- _WHAT TO DO_:
Pull every line of text from the material below, word for word, and leave the pictures out of your answer.

::: INFORMATION GIVEN :::

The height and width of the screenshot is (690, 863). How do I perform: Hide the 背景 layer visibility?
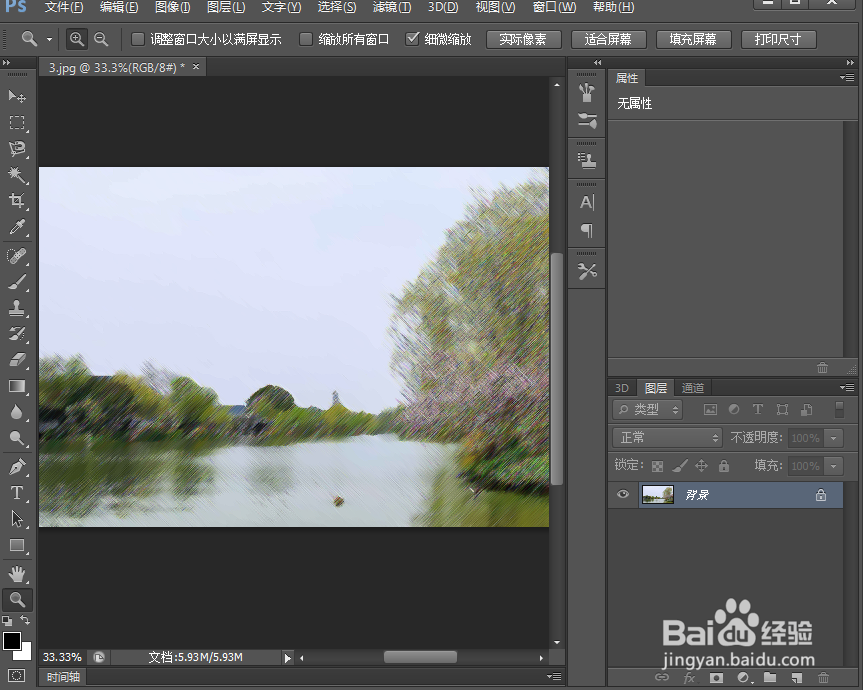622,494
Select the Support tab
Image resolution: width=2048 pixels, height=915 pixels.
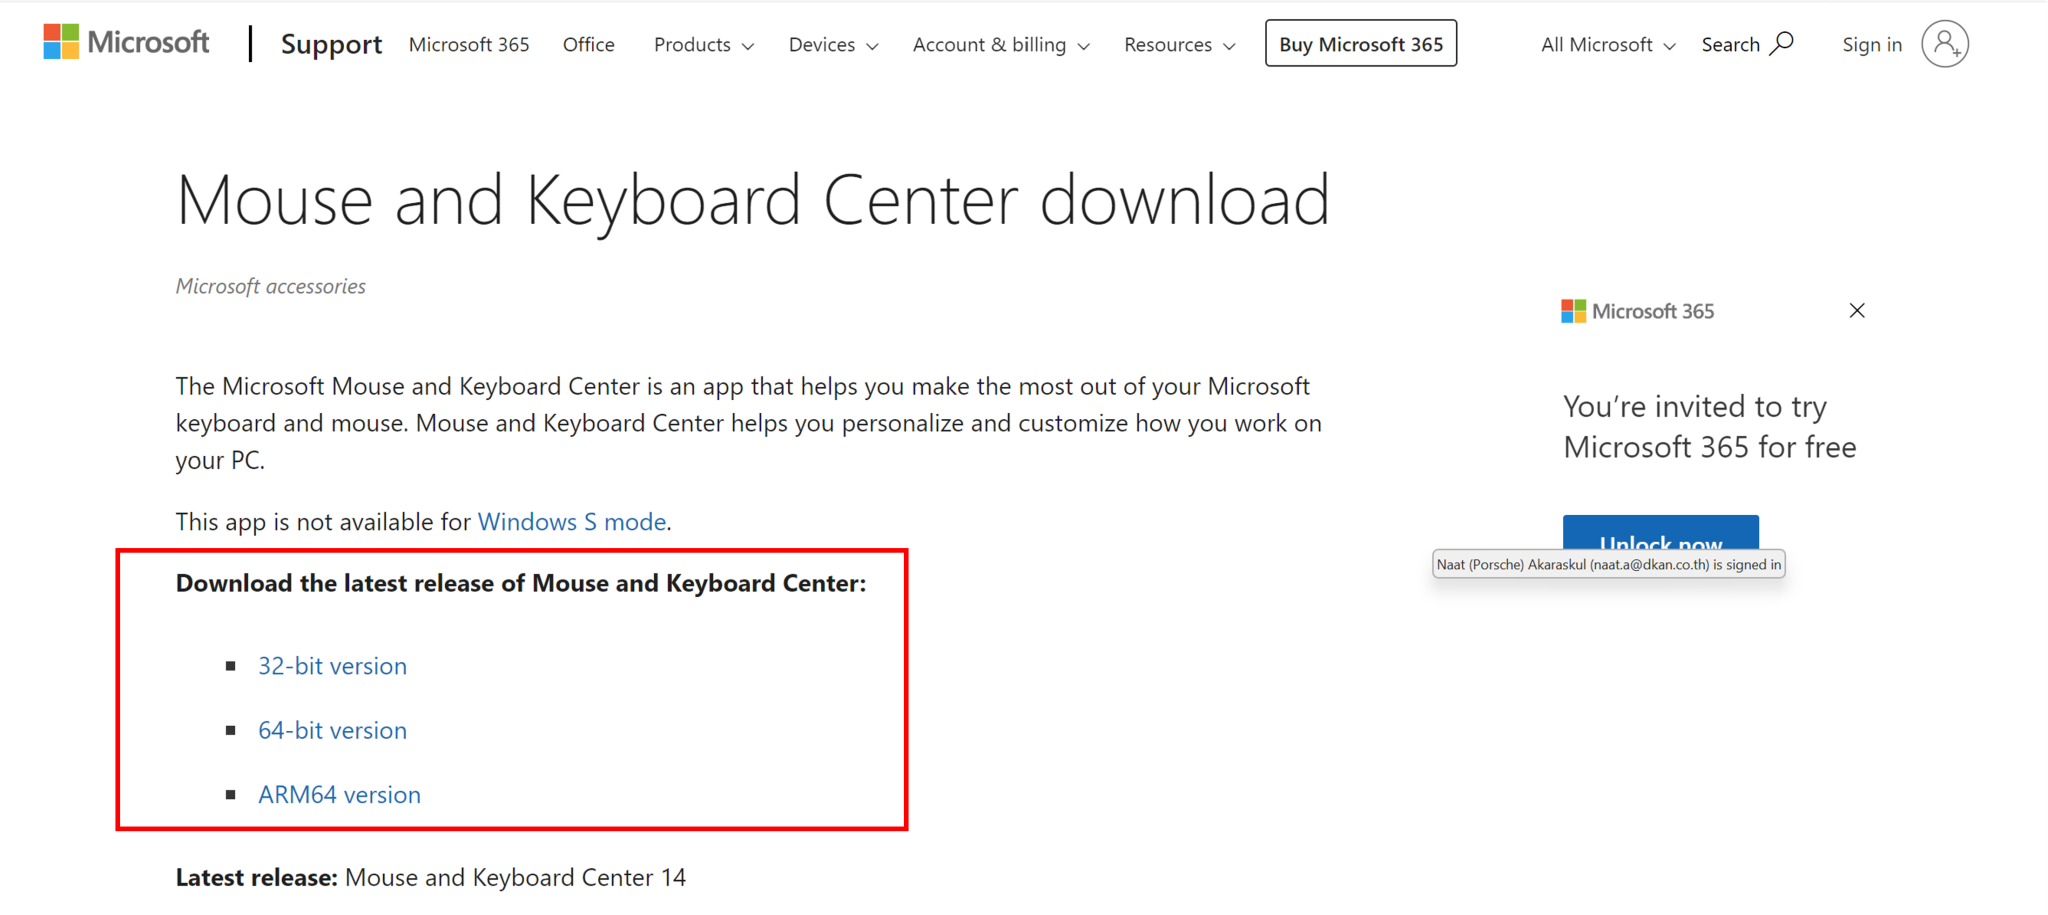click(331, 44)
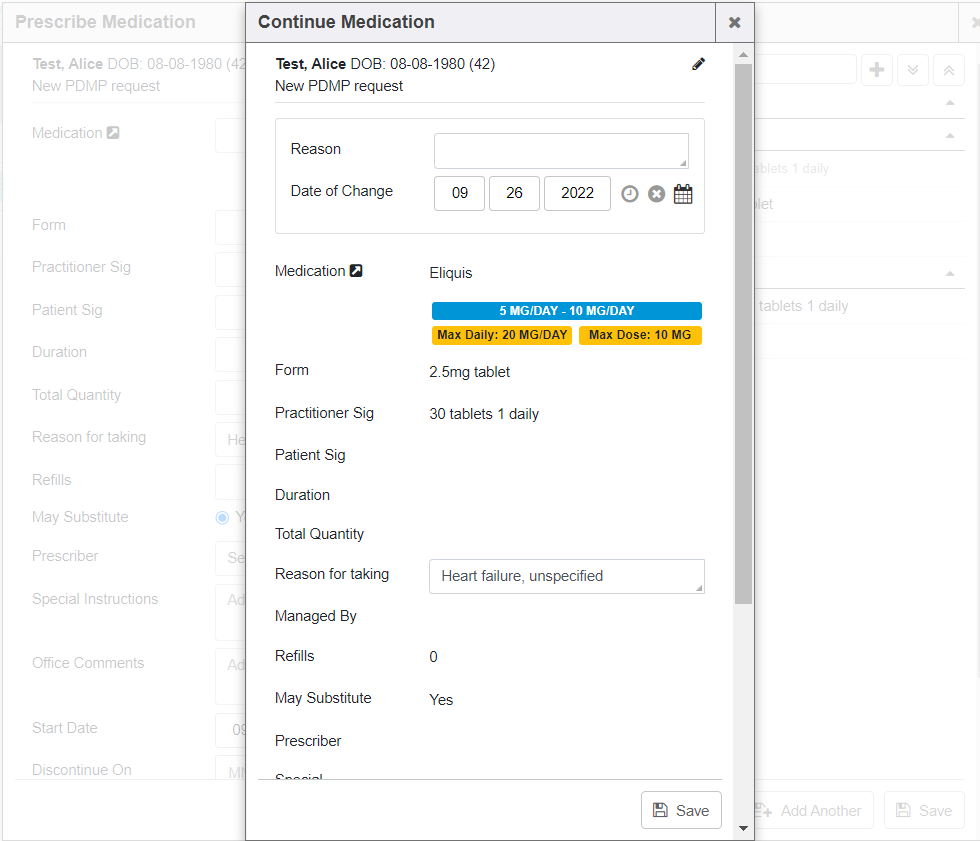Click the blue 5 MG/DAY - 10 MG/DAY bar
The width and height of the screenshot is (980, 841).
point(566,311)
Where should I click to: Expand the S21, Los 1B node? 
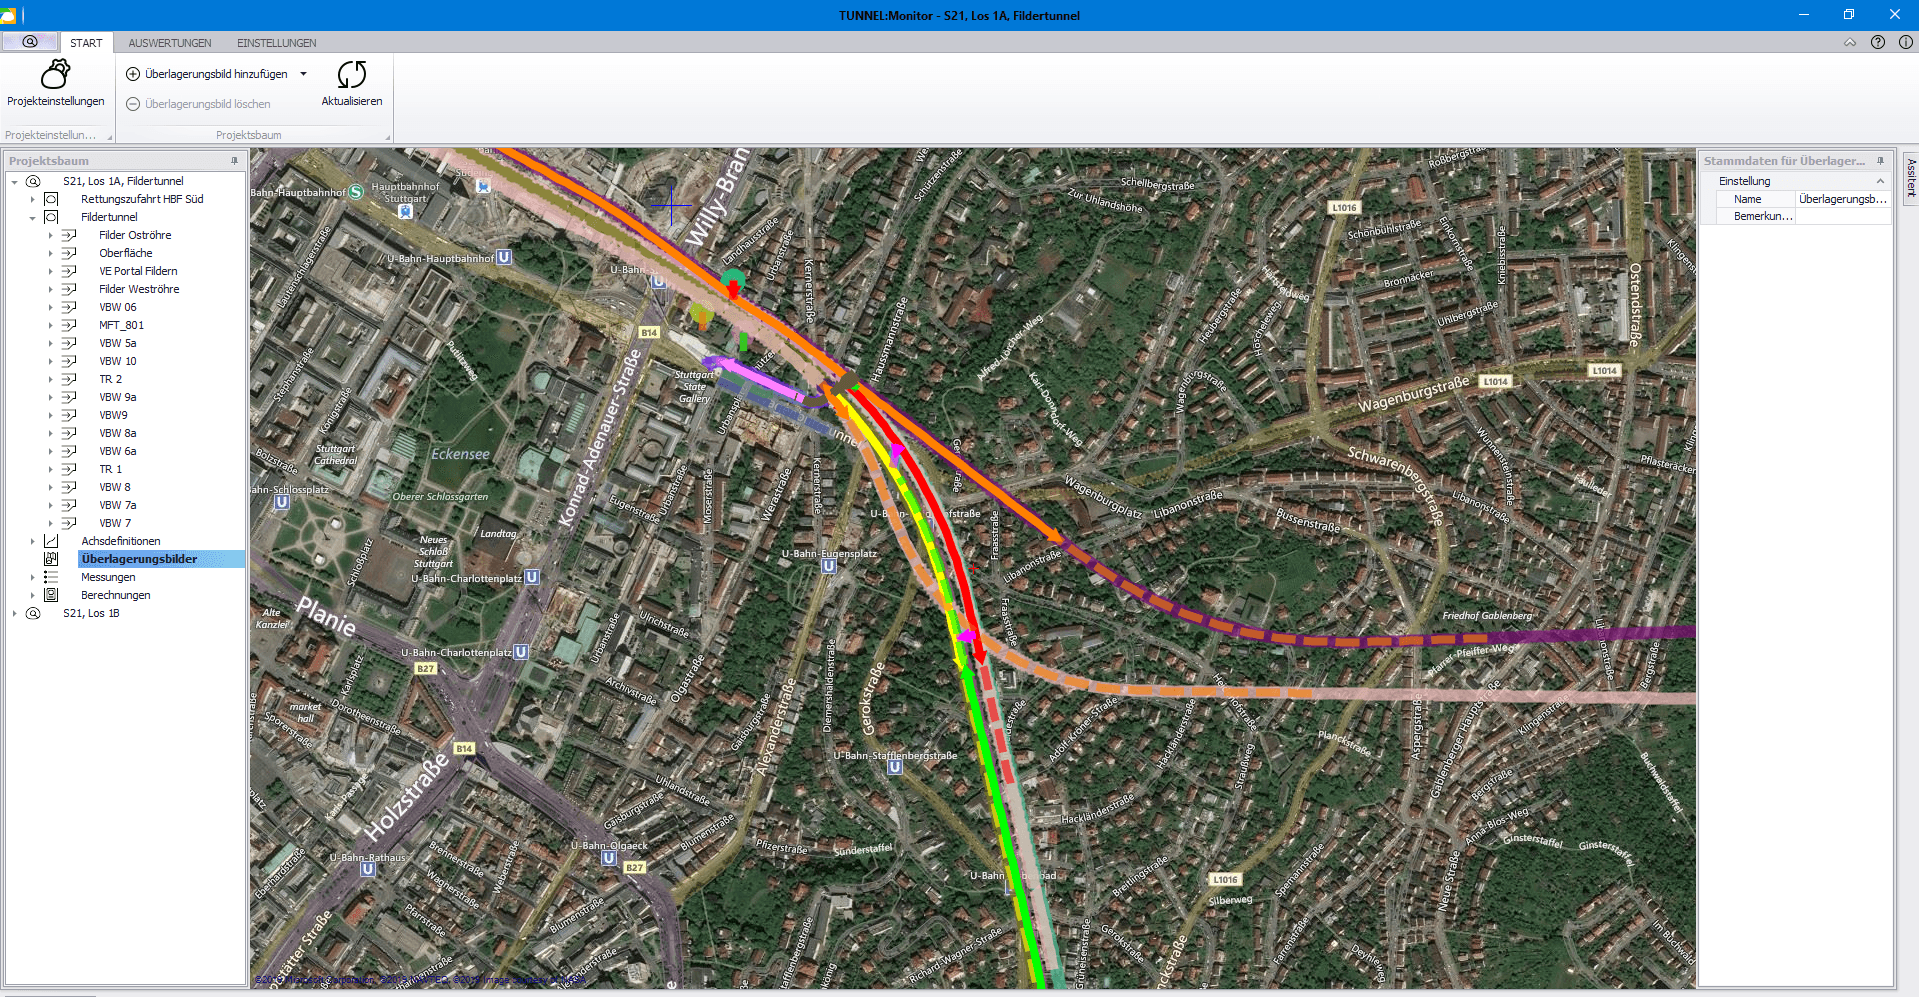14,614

:::

- _THE SOLUTION_:
The height and width of the screenshot is (690, 863). How do I perform: Hide the 背景 layer visibility?
622,494
Select the Support tab
Image resolution: width=2048 pixels, height=915 pixels.
click(331, 44)
Click the blue 5 MG/DAY - 10 MG/DAY bar
The width and height of the screenshot is (980, 841).
point(566,311)
Where should I click to: Expand the S21, Los 1B node? 
14,614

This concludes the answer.